-------- Document section

One snowy winter night in 2002, Mignon Moore begrudgingly trekked to Queens for a family gathering. It was bitingly cold, and Mignon felt less than enthusiastic about venturing out. Her cousin, however, was proposing to his girlfriend at a surprise party, and the event was one she just couldn’t skip.
Elaine Harley felt similarly about the blustery January drear, but knew her sister’s boyfriend planned to pop the question, and with all her friends and family at the Queens soiree, she needed to attend. Little did either woman know that the event—which technically made them family before they formed their own—would forever alter their lives, leading to 14 years of a union founded on trust, support, humor, mutual respect and of course, deep love.
Neither Mignon nor Elaine was looking for a mate. Mignon had recently found her groove as a single gal in the city and was focused merely on meeting new people and having a good time. Nonetheless, “sparks were flying” when she laid eyes on Elaine, and with the confidence that comes from harboring no expectations, she approached Elaine to strike up a conversation.

----------------
-------- Excerpted records

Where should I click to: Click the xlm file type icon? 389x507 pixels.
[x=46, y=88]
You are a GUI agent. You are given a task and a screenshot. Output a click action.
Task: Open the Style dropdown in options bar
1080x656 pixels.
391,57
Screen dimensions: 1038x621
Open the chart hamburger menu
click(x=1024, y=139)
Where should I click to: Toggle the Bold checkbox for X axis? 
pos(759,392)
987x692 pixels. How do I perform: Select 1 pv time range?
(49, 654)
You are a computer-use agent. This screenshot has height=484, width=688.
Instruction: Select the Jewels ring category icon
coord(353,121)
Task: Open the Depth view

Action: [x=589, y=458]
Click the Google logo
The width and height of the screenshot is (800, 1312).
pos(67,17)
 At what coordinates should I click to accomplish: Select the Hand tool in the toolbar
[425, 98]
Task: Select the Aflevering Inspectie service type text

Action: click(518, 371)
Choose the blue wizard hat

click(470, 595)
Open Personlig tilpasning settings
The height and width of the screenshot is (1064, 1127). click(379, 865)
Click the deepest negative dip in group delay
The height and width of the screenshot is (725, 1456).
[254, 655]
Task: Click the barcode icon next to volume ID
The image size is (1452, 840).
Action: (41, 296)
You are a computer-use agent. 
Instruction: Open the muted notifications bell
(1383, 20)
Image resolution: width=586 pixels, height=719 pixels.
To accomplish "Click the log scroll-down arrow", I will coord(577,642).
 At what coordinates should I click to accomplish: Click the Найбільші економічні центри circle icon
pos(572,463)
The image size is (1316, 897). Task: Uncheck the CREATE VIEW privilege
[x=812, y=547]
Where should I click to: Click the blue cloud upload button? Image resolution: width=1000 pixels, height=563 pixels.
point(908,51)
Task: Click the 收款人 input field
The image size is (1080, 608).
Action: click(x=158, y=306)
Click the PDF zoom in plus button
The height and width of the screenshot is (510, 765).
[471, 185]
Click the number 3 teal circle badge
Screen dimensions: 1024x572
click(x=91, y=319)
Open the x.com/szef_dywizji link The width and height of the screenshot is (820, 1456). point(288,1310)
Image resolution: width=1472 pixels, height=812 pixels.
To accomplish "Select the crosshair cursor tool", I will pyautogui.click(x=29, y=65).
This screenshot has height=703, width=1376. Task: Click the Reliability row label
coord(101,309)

----------------

▶ [Problem]: Continue the story of how Mignon Moore and Elaine Harley met, starting right after its last sentence.

▶ [Written reply]:
“Elaine is shy and I’m outgoing, so I’m sure I went up to her and I’m sure I was very flirty with her,” Mignon says, laughing. Elaine certainly didn’t seem to mind, and after the party, the couple began casually dating. “It wasn’t until about 10 months later that we really said we thought there was something serious between us. But neither of us thought it would turn into what it did.”
Elaine and Mignon subsequently blossomed as a couple. While living in New York, the duo worked tirelessly to maintain an active presence in the LGBT and women of color communities: Elaine on the turntables under her alias, DJ One; and Mignon hosting Persuasion, a Monday-night lounge party for women, while researching her groundbreaking book, Invisible Families: Gay Identities, Relationships and Motherhood Among Black Women, which, upon its publication in 2011, garnered acclaim as one of the first-ever sociological studies on black lesbian families (available for purchase on Amazon).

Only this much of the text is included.